They pulled in front of the frat house, and Elizabeth yanked on the door handle. Locked. She flipped the unlock button. “Thanks, pal.”
As she shut the door, she heard Skelly mumble, “Pal. That’s great.”
The two cruisers were parked in the street, lights flashing. Elizabeth strode past them. Calderone was at the front door, pounding. That must mean Mahan had gone around back.
Elizabeth ran up the steps. “Door was open two minutes ago.”
Calderone turned. “Ha. You showed up. Nice costume.” He knocked hard. “Think it’s okay to go in?”
Elizabeth reached around him and turned the knob. “I saw signs about the party on a couple street poles. Open invite as far as I’m concerned.”

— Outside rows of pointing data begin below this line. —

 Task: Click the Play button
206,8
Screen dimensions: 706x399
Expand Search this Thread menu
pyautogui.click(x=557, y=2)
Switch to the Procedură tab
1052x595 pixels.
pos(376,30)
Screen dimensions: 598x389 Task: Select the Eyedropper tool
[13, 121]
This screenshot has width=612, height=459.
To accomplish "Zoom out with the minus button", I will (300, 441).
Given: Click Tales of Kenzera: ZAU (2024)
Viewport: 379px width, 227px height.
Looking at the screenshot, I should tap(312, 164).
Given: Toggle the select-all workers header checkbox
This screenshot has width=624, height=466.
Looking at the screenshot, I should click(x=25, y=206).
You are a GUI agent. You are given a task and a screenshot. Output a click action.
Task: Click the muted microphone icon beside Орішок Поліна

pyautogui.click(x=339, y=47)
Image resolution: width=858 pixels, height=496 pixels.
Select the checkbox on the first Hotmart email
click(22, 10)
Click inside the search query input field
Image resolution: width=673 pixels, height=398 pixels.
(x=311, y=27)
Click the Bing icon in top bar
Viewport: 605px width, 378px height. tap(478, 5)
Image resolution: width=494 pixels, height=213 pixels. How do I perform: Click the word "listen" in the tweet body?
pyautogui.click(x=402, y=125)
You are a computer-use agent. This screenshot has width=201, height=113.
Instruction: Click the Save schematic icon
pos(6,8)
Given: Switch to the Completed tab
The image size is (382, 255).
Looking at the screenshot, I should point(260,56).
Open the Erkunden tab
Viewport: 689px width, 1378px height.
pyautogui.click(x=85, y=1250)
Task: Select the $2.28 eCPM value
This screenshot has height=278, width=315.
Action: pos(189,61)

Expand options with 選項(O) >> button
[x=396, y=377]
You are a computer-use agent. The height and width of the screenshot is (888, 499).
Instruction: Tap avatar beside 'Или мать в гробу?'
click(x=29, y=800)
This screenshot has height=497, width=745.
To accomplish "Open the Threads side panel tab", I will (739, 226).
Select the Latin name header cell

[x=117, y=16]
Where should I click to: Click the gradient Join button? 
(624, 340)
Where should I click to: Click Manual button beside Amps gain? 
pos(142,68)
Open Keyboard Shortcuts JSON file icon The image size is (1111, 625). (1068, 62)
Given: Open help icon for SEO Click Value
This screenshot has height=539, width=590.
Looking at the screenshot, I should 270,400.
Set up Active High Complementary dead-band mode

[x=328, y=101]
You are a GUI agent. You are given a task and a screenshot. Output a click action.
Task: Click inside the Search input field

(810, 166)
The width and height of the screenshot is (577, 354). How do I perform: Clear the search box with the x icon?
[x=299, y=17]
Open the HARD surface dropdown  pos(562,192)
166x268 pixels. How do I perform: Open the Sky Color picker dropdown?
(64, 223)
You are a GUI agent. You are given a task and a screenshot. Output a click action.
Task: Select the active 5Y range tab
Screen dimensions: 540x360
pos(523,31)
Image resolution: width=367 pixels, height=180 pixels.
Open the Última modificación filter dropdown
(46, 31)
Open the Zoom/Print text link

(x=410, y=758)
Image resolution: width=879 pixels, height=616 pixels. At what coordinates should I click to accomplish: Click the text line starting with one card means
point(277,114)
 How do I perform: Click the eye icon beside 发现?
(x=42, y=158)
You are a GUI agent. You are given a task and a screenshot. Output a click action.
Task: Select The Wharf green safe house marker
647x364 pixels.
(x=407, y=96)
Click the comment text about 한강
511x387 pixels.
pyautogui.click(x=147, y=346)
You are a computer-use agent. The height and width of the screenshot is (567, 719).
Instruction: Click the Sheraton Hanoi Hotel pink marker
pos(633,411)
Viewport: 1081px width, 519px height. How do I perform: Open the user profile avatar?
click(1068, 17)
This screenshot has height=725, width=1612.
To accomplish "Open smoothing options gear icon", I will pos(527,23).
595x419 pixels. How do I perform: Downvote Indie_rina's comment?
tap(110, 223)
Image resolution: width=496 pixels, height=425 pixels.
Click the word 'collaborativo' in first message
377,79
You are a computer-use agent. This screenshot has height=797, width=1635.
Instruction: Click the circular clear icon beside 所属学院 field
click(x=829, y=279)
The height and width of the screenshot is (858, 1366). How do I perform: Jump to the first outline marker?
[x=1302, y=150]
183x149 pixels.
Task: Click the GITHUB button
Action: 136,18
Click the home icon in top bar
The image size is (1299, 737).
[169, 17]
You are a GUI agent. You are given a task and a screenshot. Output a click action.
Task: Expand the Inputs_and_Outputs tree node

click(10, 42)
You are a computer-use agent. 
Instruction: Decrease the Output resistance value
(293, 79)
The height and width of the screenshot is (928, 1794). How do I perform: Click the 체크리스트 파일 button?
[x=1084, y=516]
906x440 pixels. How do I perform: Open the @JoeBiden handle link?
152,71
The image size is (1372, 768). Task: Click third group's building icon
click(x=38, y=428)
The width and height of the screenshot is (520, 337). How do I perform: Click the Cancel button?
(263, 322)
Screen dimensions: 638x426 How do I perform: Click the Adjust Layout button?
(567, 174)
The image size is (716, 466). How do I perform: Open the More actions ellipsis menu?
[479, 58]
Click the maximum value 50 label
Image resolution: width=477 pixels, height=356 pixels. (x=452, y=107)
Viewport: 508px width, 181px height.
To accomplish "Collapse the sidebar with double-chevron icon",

The scene could have been an empty house after Freddy Krueger went through. No bodies, but spilled cups of beer littered the floor, as did a bunch of pretzels and a clown mask. The green streamers that had covered the steps leading upstairs fluttered, broken.
Mahan’s loud voice came from the back porch. “I said you don’t need to run away!”
Elizabeth and Calderone walked through the dining room and into the kitchen. The keg tap spewed beer, so Elizabeth flipped it off as they went by. Calderone moved ahead of her to open the screen door that led to the porch.
“Thanks.” Elizabeth glanced toward the back yard. “Hey, Mahan. Having fun?”
Twenty yards out from the deck she could see billowing witches’ robes slow down. A ghost tripped over its sheet and fell flat on its face.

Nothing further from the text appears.